Civil unrest in France, which at last count sparked insured losses of EUR650mn, have put paid to that theory, sources said.

There is also concern around how social media can amplify protest and riot events across geographical borders, presenting problems when defining occurrences as a single event.

As a result, reinsurers are pushing to implement higher retentions on SRCC portions of cat treaties and impose lower sub-limits and tighter event definitions in a bid to put parameters around the exposure.

Property per-risk adjustments

Another key battleground at this renewal is property risk excess-of-loss (XoL) treaties, which several sources described as having been “troubled” for a number of years.

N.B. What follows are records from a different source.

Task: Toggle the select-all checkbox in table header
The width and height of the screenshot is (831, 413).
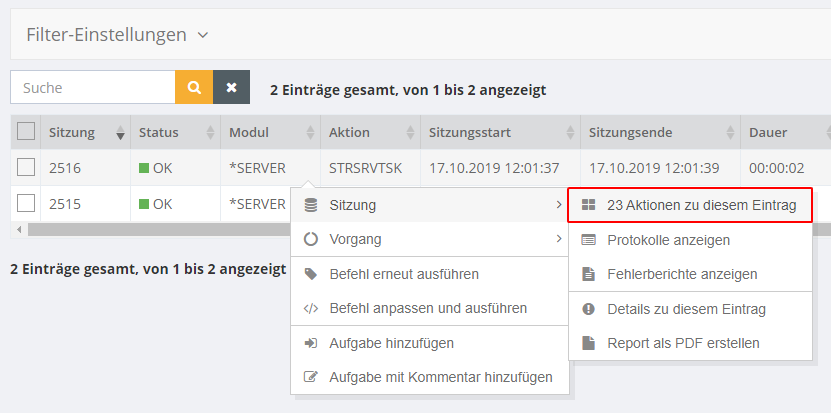Action: coord(26,132)
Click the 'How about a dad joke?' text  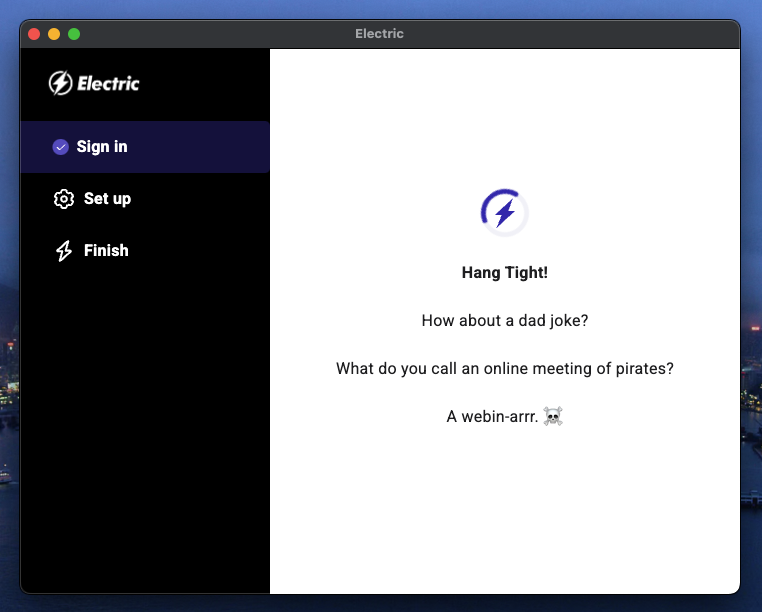[504, 321]
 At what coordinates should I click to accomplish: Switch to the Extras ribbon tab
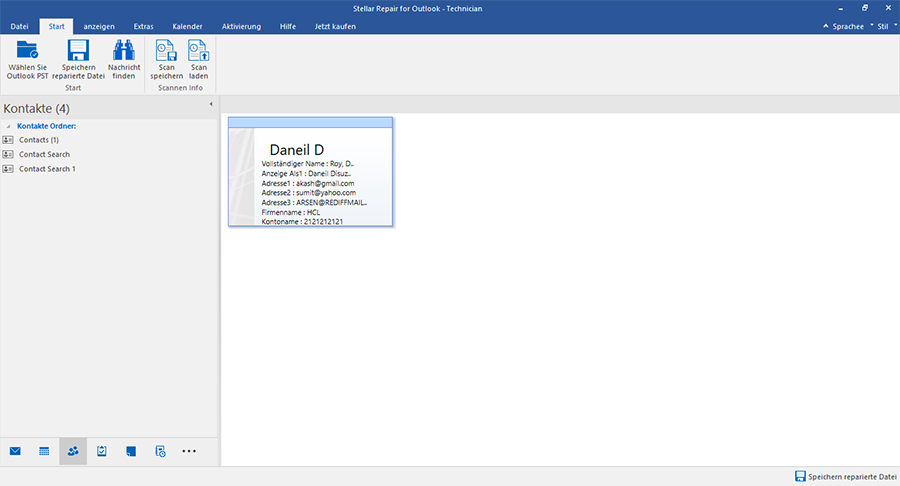143,26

Here, the issue is that retention levels have not kept pace with inflation or loss trends, leaving the contracts exposed to ever-more frequent events, reinsurers are arguing.

Some elements of property risk treaties were adjusted last year, but this year reinsurers are pushing to lift retentions, push up rates and get to grips with cedants’ underlying line sizes.

Casualty treaty – is social inflation spreading?

Swiss Re used its pre-Baden press conference to put casualty treaty front and centre of its renewal messaging, arguing that while social inflation has so far been seen as a US phenomenon, there are also signs of it on the Continent.

This is evident, the reinsurer said, in the growing number of group legal redress cases in the past few years.

   

Not all reinsurers shared the view that social inflation is yet a major force in Europe, but some said the attitude towards the insurance industry generally is becoming less and less favourable, as evidenced by recent Covid BI legal rulings in France, the UK and Australia. 

Should social inflation truly take hold in Europe, the impacts would mainly be felt in general liability and professional lines, sources said.

Cedants and brokers are countering this argument by highlighting the several consecutive years of price increases in underlying casualty books, which in pro-rata business has meant steady reinsurer appetite.

In XoL casualty treaty, however, there is a greater likelihood of structural change to programmes as well as price increases, as economic inflation takes its toll on loss trends, particularly in motor business.